Gelelim bizim Lion’s Head’e…


Yürüyüş yapacağımız insanlarla buluşmaya başladığımızda saat sabahın 5:45'iydi ve etrafta ışık adına pek bir şey yoktu :) Zaten insanlar Lion's Head'e ya güneşin doğuşunu ya da batışını seyretmek için çıkıyorlarmış. Ayrıca mehtap yürüşleri de yapılıyormuş. Ben herhalde mehtapta gitsem aşağı düşerdim :p
Fotoğraf makinasındaki bütün isoları zorlayıp Masa Dağı'nın o gizemli, sabah sisi içerisindeki halini fotoğraflamaya çalıştım. Şehirin ışıkları da soldan takılmış kadraja.
Emin adımlarla bir kaya kütlesi olarak gözüken Lion's Head'e doğru ilerlerken
Bu tepe elbette Masa Dağı’ndan çok daha kolay bir parkur sunuyor bizlere. Ancak yine de her gün yürüyüş yapan donanımlı arkadaşlarınız ve rehber kitapçıkların söyleyeceği üzere pek de öyle 1 saatte çıkılıp inilecek bir yürüyüş yolu değil.
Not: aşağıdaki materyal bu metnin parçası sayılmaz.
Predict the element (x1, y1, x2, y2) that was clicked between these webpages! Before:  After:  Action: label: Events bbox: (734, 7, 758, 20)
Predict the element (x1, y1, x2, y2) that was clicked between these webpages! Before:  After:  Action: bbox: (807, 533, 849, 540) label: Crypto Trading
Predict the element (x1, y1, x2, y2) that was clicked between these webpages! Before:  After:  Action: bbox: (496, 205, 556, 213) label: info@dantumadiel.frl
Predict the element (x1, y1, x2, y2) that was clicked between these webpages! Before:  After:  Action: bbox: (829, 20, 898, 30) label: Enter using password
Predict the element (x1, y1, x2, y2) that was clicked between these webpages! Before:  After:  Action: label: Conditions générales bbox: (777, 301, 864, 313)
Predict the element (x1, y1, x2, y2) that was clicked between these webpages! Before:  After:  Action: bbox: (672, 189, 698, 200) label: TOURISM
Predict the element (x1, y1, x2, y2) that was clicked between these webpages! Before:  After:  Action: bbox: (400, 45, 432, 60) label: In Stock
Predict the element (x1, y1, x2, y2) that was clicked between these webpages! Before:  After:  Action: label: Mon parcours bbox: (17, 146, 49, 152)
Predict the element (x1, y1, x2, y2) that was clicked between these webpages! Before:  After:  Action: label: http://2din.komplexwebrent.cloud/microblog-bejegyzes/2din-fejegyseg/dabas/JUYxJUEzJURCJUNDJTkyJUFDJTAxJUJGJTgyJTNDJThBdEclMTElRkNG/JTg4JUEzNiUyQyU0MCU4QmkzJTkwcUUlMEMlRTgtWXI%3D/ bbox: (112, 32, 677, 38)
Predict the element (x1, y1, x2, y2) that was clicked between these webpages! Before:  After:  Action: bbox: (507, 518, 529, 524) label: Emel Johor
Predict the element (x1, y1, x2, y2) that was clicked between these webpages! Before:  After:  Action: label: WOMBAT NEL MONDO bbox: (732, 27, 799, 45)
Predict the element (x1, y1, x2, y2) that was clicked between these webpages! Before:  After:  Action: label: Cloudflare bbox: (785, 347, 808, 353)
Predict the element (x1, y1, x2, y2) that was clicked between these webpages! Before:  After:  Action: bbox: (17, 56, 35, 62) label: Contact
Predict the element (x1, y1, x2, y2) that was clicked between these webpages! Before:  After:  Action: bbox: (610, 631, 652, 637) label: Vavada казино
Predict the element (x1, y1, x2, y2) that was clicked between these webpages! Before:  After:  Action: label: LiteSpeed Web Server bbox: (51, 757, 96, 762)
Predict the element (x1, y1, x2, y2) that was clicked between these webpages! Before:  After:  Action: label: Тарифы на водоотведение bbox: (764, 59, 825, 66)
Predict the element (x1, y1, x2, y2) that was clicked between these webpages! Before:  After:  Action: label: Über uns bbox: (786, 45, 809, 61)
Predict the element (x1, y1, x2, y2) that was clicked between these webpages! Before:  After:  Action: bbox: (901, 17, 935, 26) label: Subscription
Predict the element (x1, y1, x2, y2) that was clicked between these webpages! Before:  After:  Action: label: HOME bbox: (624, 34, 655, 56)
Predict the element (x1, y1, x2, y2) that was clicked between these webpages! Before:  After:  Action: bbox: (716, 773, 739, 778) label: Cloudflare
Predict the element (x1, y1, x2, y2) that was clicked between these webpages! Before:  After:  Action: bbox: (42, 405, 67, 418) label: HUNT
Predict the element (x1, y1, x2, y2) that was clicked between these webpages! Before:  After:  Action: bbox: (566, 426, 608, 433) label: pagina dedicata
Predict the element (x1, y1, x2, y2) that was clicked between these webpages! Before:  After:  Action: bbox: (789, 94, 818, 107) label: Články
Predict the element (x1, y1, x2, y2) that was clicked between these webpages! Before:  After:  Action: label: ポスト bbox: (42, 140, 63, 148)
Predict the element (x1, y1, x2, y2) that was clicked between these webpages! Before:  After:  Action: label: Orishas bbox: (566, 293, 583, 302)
Patika kıvrıla kıvrıla sizi yukarı çıkartıyor. Bu sayede 360 derecelik bir açıyla neredeyse tüm şehri ve Masa Dağı'nın öteki kısmını görebiliyorsunuz. Aşağıda gözüken kumsalın "Camps Bay" olması gerek. Hop-On Hop-Off Otobüs turunda ayrıntılı anlatacağım
Bu açdan bakınca Lion's Head'in kayaları Kamboçya'daki kayaları andırıyordu.
Cape Town'un en yeşil gözüken kısmı Green Point'in ucu. Meşhur stadyum da bu bölgede kalıyor.
Yürüdüğümüz patikaya bakış
Önümüzde uzanan tepe Signal Hill. Önündeyse meşhur stadyum var, ancak göremiyoruz tabii.
Çocuklar ve köpekler için uygun olduğu konusuna da pek inanmayın derim. Evet, parkurun başı, yaklaşık olarak ilk yarım saat oldukça keyifli. Ancak neredeyse ellerinizi de kullanarak yukarı çıkmak, yani tırmanmak durumunda kaldığınız yerlerin –kendi adıma- pek güvenli olduğunu düşünmüyorum. İşte bu yüzden, 45 dakikalık yürüyüş sonrasında, “haydi zirveye 10dk kaldı” diyenlere aldırmadan, insanların yoluna mani olmayacak bir köşeye oturup kaldım. Sadece yorulduğumdan değil, sanırım saat sabahın 6’sında tırmanışa başlamak için sabahın 5’inde uyandığımdan ve iyi bir kahvaltı edemediğimden olsa gerek, başım da dönüyordu. “Siz devam edin, ben beklerim” diyerek eşim ve gruptaki diğer insanları beklemeye başladım.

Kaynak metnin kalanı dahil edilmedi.